Fukunosukeです。
3日目
ヴィラモンローズで朝ごはんを食べたらリュベロン巡りに出発です。リュベロンはプロヴァンスにある山地とその周辺一帯を指す地域名。「フランスの最も美しい村」には現在170ほどの村が認定されているそうですが、リュベロンにはゴルドやルシヨンをはじめ5つの「最も美しい村」があります。
まずは、1.リル・シュル・ラ・ソルグから2.フォンテーヌ・ド・ヴォークリューズに向かいます。宿からは7km。車で15分くらいの距離です。

Fukunosukeはフランス語チンプンカンプンですが、フォンテーヌ・ド・ヴォークリューズは「閉ざされた谷(ヴォークリューズ)」の「泉(フォンテーヌ)」というほどの意味だそうです。ソルグ川の水源だそうです。
車を停め、街を歩いていきます。

これはとても古い教会だそう。

街の広場です。プロヴァンスはどこの街でも街道を走っていてもプラタナスの木を見かけます。時にはこのように巨木になった木も。夏の強い日差しを遮り、快適な木陰を作ってくれます。

大きいねー。

広場を抜けると、満々と水をたたえるソルグ川が。あれ?水源というからチョロチョロと水が流れる小川のイメージだったのですが、水源にて既にこれですか??

川に沿ってカフェや土産物屋が並んでいます。その辺りは日本と同じですが、やっぱり風情が違います。

ここにも水車。

トンネルを抜けて向こう側へ行くようです。ここは、14世紀ごろにペトラルカという詩人が住んでいた場所なのだそうです。ペトラルカは、愛の詩を沢山詠んだ詩人らしいです。

カーブするソルグ川の内側にやって来ました。

うわあ。なんという透明度!エメラルドです。きれい!

きれいなだけでなく、この水量がスゴイ。ため息がもれます。

水源に向かって上流に歩いていきます。

川沿いにもプラタナス並木。

ただイチゴ売っているだけなのにどうしておしゃれに見えるのか(笑)

トマトでさえ。ちなみにブクブクと不格好なトマトは「牛の心臓」というそうです。

hiyokoはお土産を調達。こういうところ本当に抜かりないです。

どうやらこの辺りが源流の様です。フォンテーヌ=泉という様に、広大な石灰岩台地に降った雨が地下の巨大な空洞に蓄えられ、唯一の出口であるこの場所から湧き出す“ヨーロッパ最大級のカルスト泉”なのだそうです。そんなすごい所だったんだ。

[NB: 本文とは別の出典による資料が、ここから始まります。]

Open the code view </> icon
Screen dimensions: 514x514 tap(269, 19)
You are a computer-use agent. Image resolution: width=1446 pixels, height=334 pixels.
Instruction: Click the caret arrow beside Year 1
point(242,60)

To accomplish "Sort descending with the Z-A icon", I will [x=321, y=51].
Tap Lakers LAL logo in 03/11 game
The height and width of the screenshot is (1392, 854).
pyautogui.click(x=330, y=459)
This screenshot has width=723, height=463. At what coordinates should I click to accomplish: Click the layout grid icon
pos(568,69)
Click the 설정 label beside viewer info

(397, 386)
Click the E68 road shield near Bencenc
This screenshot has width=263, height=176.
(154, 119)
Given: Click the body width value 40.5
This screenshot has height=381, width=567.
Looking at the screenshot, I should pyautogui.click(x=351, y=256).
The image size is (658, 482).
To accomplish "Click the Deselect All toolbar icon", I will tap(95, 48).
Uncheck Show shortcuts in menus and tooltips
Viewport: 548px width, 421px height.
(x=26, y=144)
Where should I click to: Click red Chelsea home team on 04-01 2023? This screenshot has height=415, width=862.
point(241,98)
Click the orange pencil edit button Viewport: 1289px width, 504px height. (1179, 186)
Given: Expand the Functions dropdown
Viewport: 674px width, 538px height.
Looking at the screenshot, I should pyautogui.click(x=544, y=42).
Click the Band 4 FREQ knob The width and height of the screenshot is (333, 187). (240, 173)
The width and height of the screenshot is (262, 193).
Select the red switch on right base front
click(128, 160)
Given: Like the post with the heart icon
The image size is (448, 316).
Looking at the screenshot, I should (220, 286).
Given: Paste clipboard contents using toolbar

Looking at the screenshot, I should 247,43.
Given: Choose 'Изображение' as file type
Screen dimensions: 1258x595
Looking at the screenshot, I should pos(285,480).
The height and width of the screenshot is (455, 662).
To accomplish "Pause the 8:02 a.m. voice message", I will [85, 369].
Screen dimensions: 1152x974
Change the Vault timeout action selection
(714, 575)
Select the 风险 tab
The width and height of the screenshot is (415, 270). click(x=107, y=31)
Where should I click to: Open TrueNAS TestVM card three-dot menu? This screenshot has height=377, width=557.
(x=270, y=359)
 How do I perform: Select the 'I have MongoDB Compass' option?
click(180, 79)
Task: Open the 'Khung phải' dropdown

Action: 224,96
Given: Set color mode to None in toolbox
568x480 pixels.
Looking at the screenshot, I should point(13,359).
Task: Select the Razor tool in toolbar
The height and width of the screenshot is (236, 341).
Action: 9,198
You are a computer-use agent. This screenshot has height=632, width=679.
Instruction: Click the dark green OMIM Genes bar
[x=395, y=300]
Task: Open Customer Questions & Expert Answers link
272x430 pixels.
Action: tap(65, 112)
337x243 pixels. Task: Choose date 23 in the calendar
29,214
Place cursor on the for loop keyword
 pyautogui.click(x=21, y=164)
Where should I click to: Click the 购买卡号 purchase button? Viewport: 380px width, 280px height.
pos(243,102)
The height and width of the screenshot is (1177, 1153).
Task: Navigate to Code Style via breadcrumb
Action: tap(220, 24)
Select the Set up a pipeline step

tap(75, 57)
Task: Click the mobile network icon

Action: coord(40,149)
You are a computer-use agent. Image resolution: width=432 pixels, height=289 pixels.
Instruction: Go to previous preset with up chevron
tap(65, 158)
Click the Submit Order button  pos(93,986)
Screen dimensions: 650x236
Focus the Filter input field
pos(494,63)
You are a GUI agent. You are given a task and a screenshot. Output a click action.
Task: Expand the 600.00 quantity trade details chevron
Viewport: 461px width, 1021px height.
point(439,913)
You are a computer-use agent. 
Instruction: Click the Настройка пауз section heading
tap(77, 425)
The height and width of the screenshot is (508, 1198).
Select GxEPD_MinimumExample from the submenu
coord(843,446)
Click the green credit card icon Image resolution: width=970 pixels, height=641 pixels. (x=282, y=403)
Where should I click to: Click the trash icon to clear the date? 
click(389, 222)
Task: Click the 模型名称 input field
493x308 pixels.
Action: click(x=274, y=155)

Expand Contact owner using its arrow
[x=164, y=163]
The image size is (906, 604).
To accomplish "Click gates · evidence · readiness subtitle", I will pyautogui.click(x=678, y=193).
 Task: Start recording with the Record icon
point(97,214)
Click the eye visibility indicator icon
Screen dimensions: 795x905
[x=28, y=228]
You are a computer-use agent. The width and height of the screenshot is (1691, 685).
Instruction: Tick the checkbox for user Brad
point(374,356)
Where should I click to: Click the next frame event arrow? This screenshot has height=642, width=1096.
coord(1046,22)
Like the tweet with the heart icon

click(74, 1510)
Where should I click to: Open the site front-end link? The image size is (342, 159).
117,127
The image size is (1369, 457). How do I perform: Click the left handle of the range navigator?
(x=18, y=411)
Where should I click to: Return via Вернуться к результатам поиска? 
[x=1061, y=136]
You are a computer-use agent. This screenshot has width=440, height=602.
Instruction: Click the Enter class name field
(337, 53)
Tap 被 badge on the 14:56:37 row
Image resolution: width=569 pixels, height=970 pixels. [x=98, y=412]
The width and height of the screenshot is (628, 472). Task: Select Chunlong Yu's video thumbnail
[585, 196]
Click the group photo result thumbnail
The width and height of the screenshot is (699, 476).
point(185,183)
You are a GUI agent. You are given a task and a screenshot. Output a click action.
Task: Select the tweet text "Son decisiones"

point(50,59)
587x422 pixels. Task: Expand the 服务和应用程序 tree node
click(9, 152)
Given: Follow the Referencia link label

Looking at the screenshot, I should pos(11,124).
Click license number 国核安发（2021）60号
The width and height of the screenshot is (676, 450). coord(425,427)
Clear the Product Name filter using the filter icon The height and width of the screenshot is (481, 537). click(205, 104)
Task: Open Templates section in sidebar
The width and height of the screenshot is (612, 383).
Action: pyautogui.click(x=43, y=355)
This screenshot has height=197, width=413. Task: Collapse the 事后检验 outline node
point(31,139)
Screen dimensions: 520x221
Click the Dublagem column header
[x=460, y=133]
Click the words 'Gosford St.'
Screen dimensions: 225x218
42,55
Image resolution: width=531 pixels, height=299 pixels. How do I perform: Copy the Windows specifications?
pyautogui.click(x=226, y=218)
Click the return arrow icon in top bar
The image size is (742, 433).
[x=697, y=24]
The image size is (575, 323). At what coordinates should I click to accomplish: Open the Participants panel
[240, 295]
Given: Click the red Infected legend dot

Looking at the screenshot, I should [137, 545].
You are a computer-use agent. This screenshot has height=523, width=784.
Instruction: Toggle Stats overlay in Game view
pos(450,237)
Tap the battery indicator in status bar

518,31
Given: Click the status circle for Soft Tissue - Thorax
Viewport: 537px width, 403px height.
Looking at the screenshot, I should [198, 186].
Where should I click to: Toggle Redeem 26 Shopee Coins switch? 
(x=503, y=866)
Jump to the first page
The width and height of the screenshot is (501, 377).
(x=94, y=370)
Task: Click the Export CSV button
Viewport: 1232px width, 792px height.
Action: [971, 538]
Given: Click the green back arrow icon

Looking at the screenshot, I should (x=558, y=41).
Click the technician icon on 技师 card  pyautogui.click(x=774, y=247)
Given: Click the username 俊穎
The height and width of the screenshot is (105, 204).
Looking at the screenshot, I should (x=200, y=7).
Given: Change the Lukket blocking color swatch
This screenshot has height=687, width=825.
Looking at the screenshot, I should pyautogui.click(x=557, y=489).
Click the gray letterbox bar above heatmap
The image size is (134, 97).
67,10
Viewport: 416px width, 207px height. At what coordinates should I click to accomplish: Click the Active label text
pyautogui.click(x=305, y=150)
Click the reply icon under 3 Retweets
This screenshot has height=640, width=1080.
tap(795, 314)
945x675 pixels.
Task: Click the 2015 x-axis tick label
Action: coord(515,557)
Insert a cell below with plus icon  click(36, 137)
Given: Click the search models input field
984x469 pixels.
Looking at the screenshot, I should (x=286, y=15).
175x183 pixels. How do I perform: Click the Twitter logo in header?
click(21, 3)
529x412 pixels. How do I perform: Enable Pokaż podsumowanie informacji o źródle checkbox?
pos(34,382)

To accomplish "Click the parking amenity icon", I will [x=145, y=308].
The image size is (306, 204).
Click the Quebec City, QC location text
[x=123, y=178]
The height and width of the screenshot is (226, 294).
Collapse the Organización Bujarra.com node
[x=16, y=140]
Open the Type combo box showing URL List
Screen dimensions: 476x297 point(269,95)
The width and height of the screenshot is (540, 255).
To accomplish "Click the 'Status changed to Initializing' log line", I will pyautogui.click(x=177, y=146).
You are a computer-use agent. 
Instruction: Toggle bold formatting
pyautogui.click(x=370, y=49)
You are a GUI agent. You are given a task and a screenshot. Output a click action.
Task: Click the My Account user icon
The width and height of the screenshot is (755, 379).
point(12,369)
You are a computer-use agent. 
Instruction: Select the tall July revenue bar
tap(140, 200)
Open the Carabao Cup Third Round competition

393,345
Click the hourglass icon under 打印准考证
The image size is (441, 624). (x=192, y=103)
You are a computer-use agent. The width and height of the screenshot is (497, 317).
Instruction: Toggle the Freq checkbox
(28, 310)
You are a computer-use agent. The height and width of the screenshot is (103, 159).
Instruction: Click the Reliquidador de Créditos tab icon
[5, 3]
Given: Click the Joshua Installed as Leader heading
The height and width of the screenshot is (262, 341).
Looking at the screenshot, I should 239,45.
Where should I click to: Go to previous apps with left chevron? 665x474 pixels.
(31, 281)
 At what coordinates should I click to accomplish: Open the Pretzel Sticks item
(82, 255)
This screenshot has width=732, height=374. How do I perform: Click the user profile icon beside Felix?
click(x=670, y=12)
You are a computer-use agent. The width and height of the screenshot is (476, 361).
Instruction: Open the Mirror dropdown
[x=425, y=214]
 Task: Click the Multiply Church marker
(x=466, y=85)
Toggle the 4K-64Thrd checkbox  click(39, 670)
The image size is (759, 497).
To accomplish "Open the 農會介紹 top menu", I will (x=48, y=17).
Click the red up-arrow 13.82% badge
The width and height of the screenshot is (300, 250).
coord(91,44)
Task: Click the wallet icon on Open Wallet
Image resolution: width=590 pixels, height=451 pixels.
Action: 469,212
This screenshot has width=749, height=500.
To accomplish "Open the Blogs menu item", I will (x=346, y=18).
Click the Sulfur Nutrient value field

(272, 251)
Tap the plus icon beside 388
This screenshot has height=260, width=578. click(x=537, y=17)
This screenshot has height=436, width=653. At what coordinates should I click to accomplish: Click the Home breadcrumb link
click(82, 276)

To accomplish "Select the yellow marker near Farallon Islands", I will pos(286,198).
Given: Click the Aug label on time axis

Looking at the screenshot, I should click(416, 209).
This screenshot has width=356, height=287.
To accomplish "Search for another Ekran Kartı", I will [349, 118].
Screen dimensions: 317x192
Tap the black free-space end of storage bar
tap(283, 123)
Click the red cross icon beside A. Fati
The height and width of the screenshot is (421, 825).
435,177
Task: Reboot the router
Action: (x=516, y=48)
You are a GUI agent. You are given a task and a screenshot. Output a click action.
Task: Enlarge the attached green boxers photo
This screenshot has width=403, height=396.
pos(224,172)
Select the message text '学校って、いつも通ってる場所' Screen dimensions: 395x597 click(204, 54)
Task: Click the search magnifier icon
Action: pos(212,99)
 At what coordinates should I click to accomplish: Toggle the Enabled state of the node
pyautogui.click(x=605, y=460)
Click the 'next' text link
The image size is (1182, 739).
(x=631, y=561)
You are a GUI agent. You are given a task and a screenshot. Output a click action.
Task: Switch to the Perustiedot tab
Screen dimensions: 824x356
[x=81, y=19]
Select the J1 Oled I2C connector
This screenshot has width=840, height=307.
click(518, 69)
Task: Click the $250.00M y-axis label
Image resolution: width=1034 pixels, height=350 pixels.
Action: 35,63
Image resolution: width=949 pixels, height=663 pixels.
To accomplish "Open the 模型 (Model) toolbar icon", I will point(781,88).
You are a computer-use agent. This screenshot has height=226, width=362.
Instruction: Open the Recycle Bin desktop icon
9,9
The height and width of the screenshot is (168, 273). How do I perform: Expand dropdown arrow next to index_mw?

神秘というのは、この水脈がどこから来ているのか解明されていないのだそうです。何度も調査隊が編成されたが、とうとう水源にはたどり着けなかったのだとか。
上の写真から少し上流に上った所。もう川に水がありません。つまり先ほどの辺りで一気に岩の隙間から水が溢れ出しているということです。

さらに上流に行くと、石灰岩の切り立った崖に突き当たります。この上のどこかに降った雨が地下に浸み込み湧水となってソルグ川に続くのですね。

石灰岩はもろく危険なため崖際までは立ち入れないようになっています。イラストの赤やオレンジの個所が特に崩れやすいと解説されています。

それにしてもヨーロッパ有数の湧水ですか。確かにすごい。

そうそう。大きな水車がありました。この水流を活用し紙づくりを行っているそうです。

上の写真の水車で、この餅つき機のような杵を上下させ、紙の原料をすりつぶしていきます。

驚いたことに、原料はパルプとか木ではなく布でした。これを臼に入れて杵ですりつぶしていくそうです。

後は手漉き和紙と同じような要領で漉いていきます。

という、ヴォークリューズの街。知らないことがいっぱいでとても新鮮でした。

リル・シュル・ラ・ソルグもヴォークリューズもプロヴァンスのガイドブックにはあまり大きく扱われない場所だと思いますが、とても素敵な場所でした。旅程に余裕があるなら、是非訪れて欲しい場所です。